The instructions above will build the core files. There are also a couple of examples. Of interest within the libraries are:

  • A program configuration database which allows software configuration to be embedded in the source and then overridden through configuration files and then the command line.
  • A Unicode string which wraps either std::string or std::wstring depending on platform, but provides a consistent Unicode interface.
  • A JSON library including a Boost.Spirit based parser.
  • Some wrappers for (so far) a small part of OpenSSL's functionality.
  • A test framework.

There are also a couple of branches that might be of interest. The first is inet where we are starting to port across the Internet protocols (we're switching to Boost.Asio, away from the FOST.3™ networking library) and dbschema where we are starting to build a new and improved O/RM (which will feature better support for dynamic models and non-RDBMS backends).

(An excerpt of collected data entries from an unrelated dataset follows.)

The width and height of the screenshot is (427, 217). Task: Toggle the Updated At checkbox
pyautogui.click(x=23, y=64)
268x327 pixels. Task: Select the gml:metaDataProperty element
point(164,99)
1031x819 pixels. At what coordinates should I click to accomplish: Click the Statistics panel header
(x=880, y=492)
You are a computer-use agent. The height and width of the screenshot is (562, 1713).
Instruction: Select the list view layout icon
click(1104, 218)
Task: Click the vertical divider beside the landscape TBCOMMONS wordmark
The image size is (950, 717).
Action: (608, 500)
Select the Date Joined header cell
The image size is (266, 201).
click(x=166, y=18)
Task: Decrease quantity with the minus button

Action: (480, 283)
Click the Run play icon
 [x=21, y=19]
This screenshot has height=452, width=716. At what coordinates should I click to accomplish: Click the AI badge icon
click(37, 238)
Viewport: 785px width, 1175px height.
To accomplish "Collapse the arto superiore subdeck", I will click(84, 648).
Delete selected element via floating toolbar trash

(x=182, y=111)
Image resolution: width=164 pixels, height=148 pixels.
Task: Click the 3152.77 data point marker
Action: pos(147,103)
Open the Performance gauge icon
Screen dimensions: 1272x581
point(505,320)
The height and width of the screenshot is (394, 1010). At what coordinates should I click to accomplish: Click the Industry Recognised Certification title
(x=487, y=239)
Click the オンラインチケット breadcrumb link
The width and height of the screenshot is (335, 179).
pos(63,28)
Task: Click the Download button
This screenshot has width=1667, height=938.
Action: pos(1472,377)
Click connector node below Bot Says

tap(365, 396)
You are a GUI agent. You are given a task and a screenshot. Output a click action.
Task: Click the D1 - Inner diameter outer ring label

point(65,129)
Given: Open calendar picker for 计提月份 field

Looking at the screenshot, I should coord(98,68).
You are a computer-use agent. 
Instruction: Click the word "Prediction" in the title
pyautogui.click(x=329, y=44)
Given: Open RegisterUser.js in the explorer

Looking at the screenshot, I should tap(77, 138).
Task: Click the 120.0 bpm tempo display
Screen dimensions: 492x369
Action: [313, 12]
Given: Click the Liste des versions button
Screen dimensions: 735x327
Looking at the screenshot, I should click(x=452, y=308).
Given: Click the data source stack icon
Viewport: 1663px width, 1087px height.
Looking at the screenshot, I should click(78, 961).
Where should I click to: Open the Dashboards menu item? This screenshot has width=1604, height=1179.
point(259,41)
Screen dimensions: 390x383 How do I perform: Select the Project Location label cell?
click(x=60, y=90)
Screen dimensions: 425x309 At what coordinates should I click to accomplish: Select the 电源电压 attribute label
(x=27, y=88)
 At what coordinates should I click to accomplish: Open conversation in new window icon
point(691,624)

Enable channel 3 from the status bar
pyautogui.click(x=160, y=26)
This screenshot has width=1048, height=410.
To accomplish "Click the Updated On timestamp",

We also have some proof of concept Python bindings for the cryptographic library and the program configuration database. We're also looking at JavaScript language bindings to give us another scripting language. We also have an interesting new HTML templating system in design called Spruce which will allow for templates to be embedded directly into a variety of programming languages in the form of a cross-language DSL.

By the time we've fully ported everything we'll have available a full web application stack that can use a large variety of persistent storage mechanisms from flat files to relational databases as well as more esoteric databases like CouchDB and you will be able to program web applications in a large variety of programming languages always choosing the best for any given task.